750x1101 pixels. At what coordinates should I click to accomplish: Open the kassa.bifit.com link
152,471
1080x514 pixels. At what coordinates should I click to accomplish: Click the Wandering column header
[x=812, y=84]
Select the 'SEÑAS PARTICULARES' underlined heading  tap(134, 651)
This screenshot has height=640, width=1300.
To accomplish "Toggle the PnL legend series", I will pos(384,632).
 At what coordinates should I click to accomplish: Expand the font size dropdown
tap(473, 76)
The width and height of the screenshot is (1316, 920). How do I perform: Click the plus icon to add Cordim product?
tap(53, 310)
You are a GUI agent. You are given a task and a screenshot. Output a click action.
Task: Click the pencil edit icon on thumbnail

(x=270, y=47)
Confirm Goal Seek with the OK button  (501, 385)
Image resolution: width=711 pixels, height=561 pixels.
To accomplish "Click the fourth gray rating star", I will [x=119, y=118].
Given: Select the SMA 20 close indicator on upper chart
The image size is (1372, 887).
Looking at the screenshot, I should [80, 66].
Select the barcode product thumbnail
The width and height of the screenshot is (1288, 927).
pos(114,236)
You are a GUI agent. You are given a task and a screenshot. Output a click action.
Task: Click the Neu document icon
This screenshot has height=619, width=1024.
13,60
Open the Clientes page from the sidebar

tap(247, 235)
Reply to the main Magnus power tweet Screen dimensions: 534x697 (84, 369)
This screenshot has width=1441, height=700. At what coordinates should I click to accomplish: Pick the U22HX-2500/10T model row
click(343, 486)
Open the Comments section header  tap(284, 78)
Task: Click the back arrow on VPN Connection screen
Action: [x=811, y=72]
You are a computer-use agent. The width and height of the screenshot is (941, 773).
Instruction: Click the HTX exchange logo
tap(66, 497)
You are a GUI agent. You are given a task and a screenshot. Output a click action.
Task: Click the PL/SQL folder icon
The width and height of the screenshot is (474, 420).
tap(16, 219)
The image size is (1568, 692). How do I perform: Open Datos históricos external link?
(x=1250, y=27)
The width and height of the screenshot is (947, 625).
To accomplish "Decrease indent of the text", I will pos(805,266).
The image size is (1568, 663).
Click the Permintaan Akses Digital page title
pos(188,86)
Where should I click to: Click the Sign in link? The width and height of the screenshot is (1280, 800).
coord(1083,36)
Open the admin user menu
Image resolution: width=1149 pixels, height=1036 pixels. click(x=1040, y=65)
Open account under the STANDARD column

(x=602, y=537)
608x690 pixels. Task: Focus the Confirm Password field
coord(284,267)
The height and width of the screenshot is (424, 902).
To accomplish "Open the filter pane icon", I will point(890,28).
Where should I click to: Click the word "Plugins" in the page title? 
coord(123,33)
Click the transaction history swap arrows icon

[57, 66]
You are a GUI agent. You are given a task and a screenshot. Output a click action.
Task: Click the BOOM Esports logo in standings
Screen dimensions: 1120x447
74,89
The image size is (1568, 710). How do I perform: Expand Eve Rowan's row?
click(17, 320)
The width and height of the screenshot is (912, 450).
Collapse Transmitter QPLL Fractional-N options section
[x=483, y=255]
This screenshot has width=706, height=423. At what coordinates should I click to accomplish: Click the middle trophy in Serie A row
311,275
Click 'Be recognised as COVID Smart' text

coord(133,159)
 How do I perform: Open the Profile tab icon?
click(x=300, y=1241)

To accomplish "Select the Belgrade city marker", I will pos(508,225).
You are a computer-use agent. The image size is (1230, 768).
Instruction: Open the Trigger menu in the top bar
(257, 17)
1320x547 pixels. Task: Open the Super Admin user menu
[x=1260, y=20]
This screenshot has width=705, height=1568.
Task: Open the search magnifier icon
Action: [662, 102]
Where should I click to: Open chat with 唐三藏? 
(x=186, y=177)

- - - -

* [STATED TASK] Can you reproduce the lines above word for word?

* [RESPONSE]
750x1101 pixels. At what coordinates should I click to accomplish: Open the kassa.bifit.com link
152,471
1080x514 pixels. At what coordinates should I click to accomplish: Click the Wandering column header
[x=812, y=84]
Select the 'SEÑAS PARTICULARES' underlined heading  tap(134, 651)
This screenshot has height=640, width=1300.
To accomplish "Toggle the PnL legend series", I will pos(384,632).
 At what coordinates should I click to accomplish: Expand the font size dropdown
tap(473, 76)
The width and height of the screenshot is (1316, 920). How do I perform: Click the plus icon to add Cordim product?
tap(53, 310)
You are a GUI agent. You are given a task and a screenshot. Output a click action.
Task: Click the pencil edit icon on thumbnail

(x=270, y=47)
Confirm Goal Seek with the OK button  (501, 385)
Image resolution: width=711 pixels, height=561 pixels.
To accomplish "Click the fourth gray rating star", I will [x=119, y=118].
Given: Select the SMA 20 close indicator on upper chart
The image size is (1372, 887).
Looking at the screenshot, I should [80, 66].
Select the barcode product thumbnail
The width and height of the screenshot is (1288, 927).
pos(114,236)
You are a GUI agent. You are given a task and a screenshot. Output a click action.
Task: Click the Neu document icon
This screenshot has height=619, width=1024.
13,60
Open the Clientes page from the sidebar

tap(247, 235)
Reply to the main Magnus power tweet Screen dimensions: 534x697 (84, 369)
This screenshot has width=1441, height=700. At what coordinates should I click to accomplish: Pick the U22HX-2500/10T model row
click(343, 486)
Open the Comments section header  tap(284, 78)
Task: Click the back arrow on VPN Connection screen
Action: [x=811, y=72]
You are a computer-use agent. The width and height of the screenshot is (941, 773).
Instruction: Click the HTX exchange logo
tap(66, 497)
You are a GUI agent. You are given a task and a screenshot. Output a click action.
Task: Click the PL/SQL folder icon
The width and height of the screenshot is (474, 420).
tap(16, 219)
The image size is (1568, 692). How do I perform: Open Datos históricos external link?
(x=1250, y=27)
The width and height of the screenshot is (947, 625).
To accomplish "Decrease indent of the text", I will pos(805,266).
The image size is (1568, 663).
Click the Permintaan Akses Digital page title
pos(188,86)
Where should I click to: Click the Sign in link? The width and height of the screenshot is (1280, 800).
coord(1083,36)
Open the admin user menu
Image resolution: width=1149 pixels, height=1036 pixels. click(x=1040, y=65)
Open account under the STANDARD column

(x=602, y=537)
608x690 pixels. Task: Focus the Confirm Password field
coord(284,267)
The height and width of the screenshot is (424, 902).
To accomplish "Open the filter pane icon", I will point(890,28).
Where should I click to: Click the word "Plugins" in the page title? 
coord(123,33)
Click the transaction history swap arrows icon

[57, 66]
You are a GUI agent. You are given a task and a screenshot. Output a click action.
Task: Click the BOOM Esports logo in standings
Screen dimensions: 1120x447
74,89
The image size is (1568, 710). How do I perform: Expand Eve Rowan's row?
click(17, 320)
The width and height of the screenshot is (912, 450).
Collapse Transmitter QPLL Fractional-N options section
[x=483, y=255]
This screenshot has width=706, height=423. At what coordinates should I click to accomplish: Click the middle trophy in Serie A row
311,275
Click 'Be recognised as COVID Smart' text

coord(133,159)
 How do I perform: Open the Profile tab icon?
click(x=300, y=1241)

To accomplish "Select the Belgrade city marker", I will pos(508,225).
You are a computer-use agent. The image size is (1230, 768).
Instruction: Open the Trigger menu in the top bar
(257, 17)
1320x547 pixels. Task: Open the Super Admin user menu
[x=1260, y=20]
This screenshot has width=705, height=1568.
Task: Open the search magnifier icon
Action: [662, 102]
Where should I click to: Open chat with 唐三藏? 
(x=186, y=177)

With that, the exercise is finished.